A big concern is precipitation falling as rain rather than snow, or snowpack melting earlier in areas that depend on snowmelt, such as much of the western U.S., he said.

“Snowpack is nature’s water storage, slowly releasing water far into summer dry months and therefore providing even timing even when summers are dry,” Reilly said. “With less snowpack storage, we would need to make up for it by building reservoirs where possible.”

A drought-ravaged village in Mauritania. Credit: United Nations/flickr Building new reservoirs is a costly proposition, and they’d have to be built to handle the added challenge of capturing water from extreme rainfall.

“There is a general conclusion that more rain is likely to come in heavier downpours, with longer periods in between,” he said. “So that raises the specter of both flooding and drought because in a heavy downpour most of the water runs off, and unless there is man-made storage somewhere, it quickly ends up in the sea, and is no longer fresh water.”

That’s a major concern in Rocky Mountain states such as Colorado, which contains the headwaters of some of the most important rivers in the West, including the Colorado River, which provides water to drought-stricken Phoenix and Los Angeles.

Spring snowmelt in Colorado could come up to 17 days earlier than today, and some rivers the state relies on for fresh water supplies could see streamflows decline by up to 35 percent, according to a 2012 Colorado climate vulnerability study.

“As the climate warms, more water will evaporate and sublimate from mountain snowpacks before it ever reaches reservoirs, and agricultural demand will rise,” meaning that there will be less water to go around as a booming population conflicts with a decreasing and less predictable water supply, Colorado State University atmospheric scientist Scott Denning told Climate Central in January.

The MIT report cautions that any projections of regional precipitation patterns and the processes that control runoff from mountain snowpack in a warming world are extremely uncertain, and rain and snowfall are likely to vary widely from year to year and decade to decade.

Not all studies focusing on water security have shown water stress easing much at all in a warming world.

A 2013 study by researchers at the Potsdam Institute for Climate Impact and Research showed that declining precipitation and increasing evapotranspiration will strain water supplies in many areas, especially the U.S. Southwest, affecting 2 billion people globally.

A Pacific Northwest National Laboratory (PNNL) study published in August showed that without any climate policy curbing global greenhouse gas emissions, half of the world’s population is will be living under “extreme” water scarcity by the end of the century.

These studies reach different conclusions because there are multiple ways to measure water stress: Some studies focus only on water supply, while others, such as the MIT report, focus on both supply and demand. Each study also uses its own assessment of hydrology, the effects of climate change and other factors, said PNNL climate scientist Mohamad Hejazi, lead author of the PNNL water scarcity study.

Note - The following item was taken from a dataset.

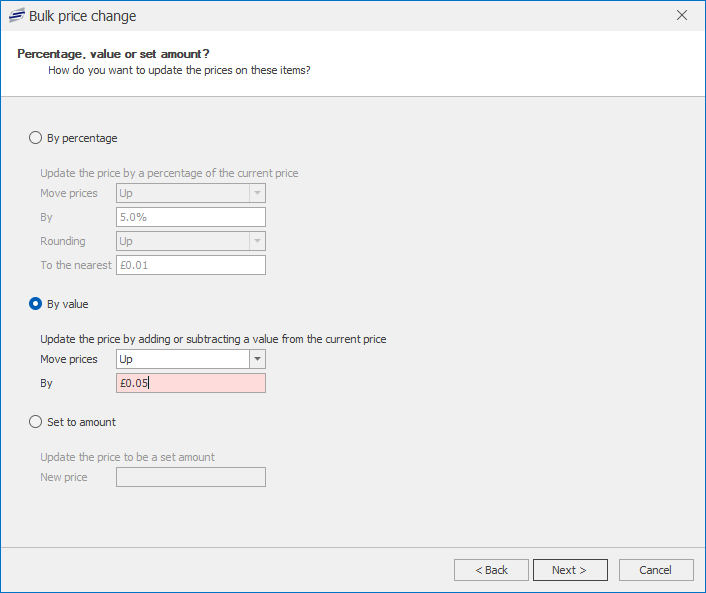The image size is (706, 593).
Task: Click the 'Update the price to be a set amount' text
Action: [127, 457]
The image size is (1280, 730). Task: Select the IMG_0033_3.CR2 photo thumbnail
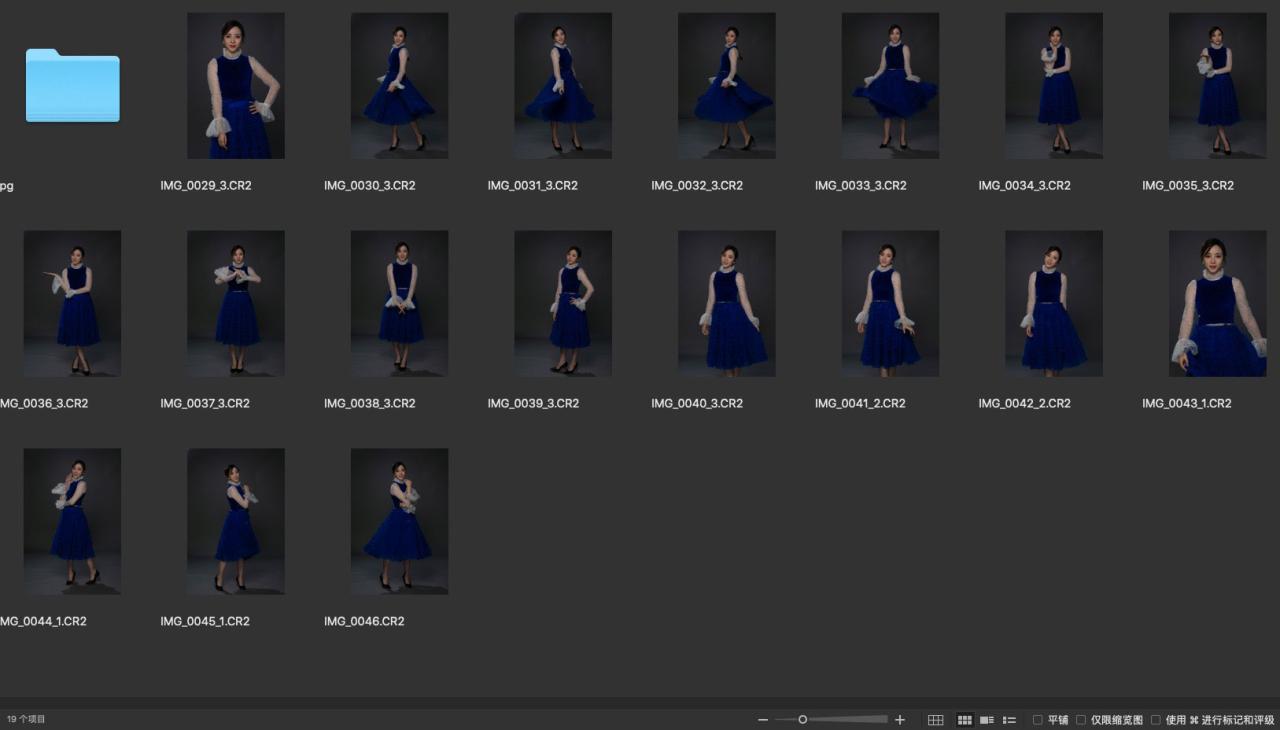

In some cases, studies may significantly underestimate overall water deficit in some areas in a warming world, he said.

“This (MIT) study constitutes one plausible scenario, but it is not definitive,” he said.

MIT’s report was published Monday following the United Nations Climate Summit in New York the previous week, when the Obama administration committed to greenhouse gas emissions cuts to be included in a treaty expected to be signed in Paris in 2015. The Paris negotiations will be known as COP 21, or the 21st Conference of the Parties to the UN Framework Convention on Climate Change.